Fitzmas Morning Rumors: Libby Indicted, Rove Still In "Legal Jeopardy"

Karl Rove's PR and legal teams were in heavy spin mode last night, weaving tales for the NY Times, the Associated Press, and the Wall Street Journal. The gist is that Vice Preznit Cheney's chief of staff, Scooter Libby, is going to be indicted today in the CIA leak case while Karl Rove remains in "jeopardy".

Here's the Journal account on the case:

With Special Prosecutor Patrick Fitzgerald poised to bring charges today against at least one Bush administration official in the CIA-leak investigation, White House officials were told the probe may not be over.

Karl Rove, President Bush's chief political adviser and deputy White House chief of staff, was informed yesterday evening that he may not be charged today but remains in legal jeopardy, according to a person briefed on the matter. Mr. Fitzgerald, who meets with jurors this morning, has zeroed in on potential wrongdoing by I. Lewis Libby, Vice President Dick Cheney's chief of staff, and is likely to charge Mr. Libby at least with making false statements. The testimony of reporters who have been witnesses in the case has contradicted Mr. Libby's public statements.

Mr. Fitzgerald appeared still to be pondering whether to charge Mr. Rove and has notified the political strategist that he remains under investigation.
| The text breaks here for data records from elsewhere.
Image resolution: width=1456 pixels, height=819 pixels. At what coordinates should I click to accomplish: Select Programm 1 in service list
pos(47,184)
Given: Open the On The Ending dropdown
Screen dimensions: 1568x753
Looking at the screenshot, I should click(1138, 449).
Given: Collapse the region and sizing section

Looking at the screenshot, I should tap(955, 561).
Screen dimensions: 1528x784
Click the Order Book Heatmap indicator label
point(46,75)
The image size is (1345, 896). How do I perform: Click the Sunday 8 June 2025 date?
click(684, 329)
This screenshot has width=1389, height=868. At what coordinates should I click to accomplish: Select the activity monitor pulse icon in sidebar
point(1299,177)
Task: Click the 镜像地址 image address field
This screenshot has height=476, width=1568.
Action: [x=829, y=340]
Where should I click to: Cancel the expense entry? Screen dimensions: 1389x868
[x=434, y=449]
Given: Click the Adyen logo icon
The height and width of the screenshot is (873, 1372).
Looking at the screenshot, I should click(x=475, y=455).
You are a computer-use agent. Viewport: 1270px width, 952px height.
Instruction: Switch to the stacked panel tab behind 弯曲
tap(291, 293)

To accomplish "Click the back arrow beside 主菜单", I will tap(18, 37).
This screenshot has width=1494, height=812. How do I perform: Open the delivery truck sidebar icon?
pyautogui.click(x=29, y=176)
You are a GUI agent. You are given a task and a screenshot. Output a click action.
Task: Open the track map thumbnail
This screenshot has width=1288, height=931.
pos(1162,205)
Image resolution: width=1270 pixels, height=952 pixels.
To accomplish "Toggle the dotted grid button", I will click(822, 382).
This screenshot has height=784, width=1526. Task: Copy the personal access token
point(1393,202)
A spokesman for the White House referred calls to Mr. Rove's lawyer, Robert Luskin, who declined to comment. Mr. Libby's lawyer, Joseph Tate, didn't return messages seeking comment.


Mr. Rove, who testified four times before the grand jury in this case, had faced possible charges for perjury or false statements for differences between his testimony and that of Time magazine reporter Matthew Cooper, lawyers have said. Mr. Rove's lawyer has tried in recent weeks to persuade Mr. Fitzgerald not to charge his client, and met with the prosecutor as recently as Tuesday to discuss the case.

The potential indictment of Mr. Rove has been considered a nightmare scenario by members of the Republican party, for while he is best known for being a superb political strategist, Mr. Rove has also become the connective tissue between politics and the policies of the administration, frequently serving as Mr. Bush's voice in legislative negotiations in Congress. Some Republicans even link the administration's recent setbacks on Hurricane Katrina and Ms. Miers to Mr. Rove's legal distractions.

It is possible that others in the administration could face indictment as well, including whoever originally leaked the name of Central Intelligence Agency operative Valerie Plame to columnist Robert Novak, the first to publish it in July 2003.

Mr. Fitzgerald had been hoping to wrap up his case today, which is when the grand jury expires, although it is possible that he could seek a brief extension. Alternatively, Mr. Fitzgerald could present the continuing portion of the case to a new grand jury. The investigation has enmeshed more than two dozen Bush administration officials, with a number of top officials, including Mr. Bush and Mr. Cheney, being quizzed by prosecutors.

Not sure how to read any of this. These leaks are coming from Rove's side, not from Fitzgerald, so all we can be sure about is that Dear Karl wanted these stories in the papers this morning. Which makes me wonder about the veracity of them.

We should finally find out today, one way or the other.